Your objective — Set the records down again. Match every line exactly.

Materials provided —
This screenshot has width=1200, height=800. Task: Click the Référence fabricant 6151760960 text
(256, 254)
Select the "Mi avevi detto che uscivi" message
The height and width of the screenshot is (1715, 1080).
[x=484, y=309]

Answer box —
This screenshot has width=1200, height=800. Task: Click the Référence fabricant 6151760960 text
(256, 254)
Select the "Mi avevi detto che uscivi" message
The height and width of the screenshot is (1715, 1080).
[x=484, y=309]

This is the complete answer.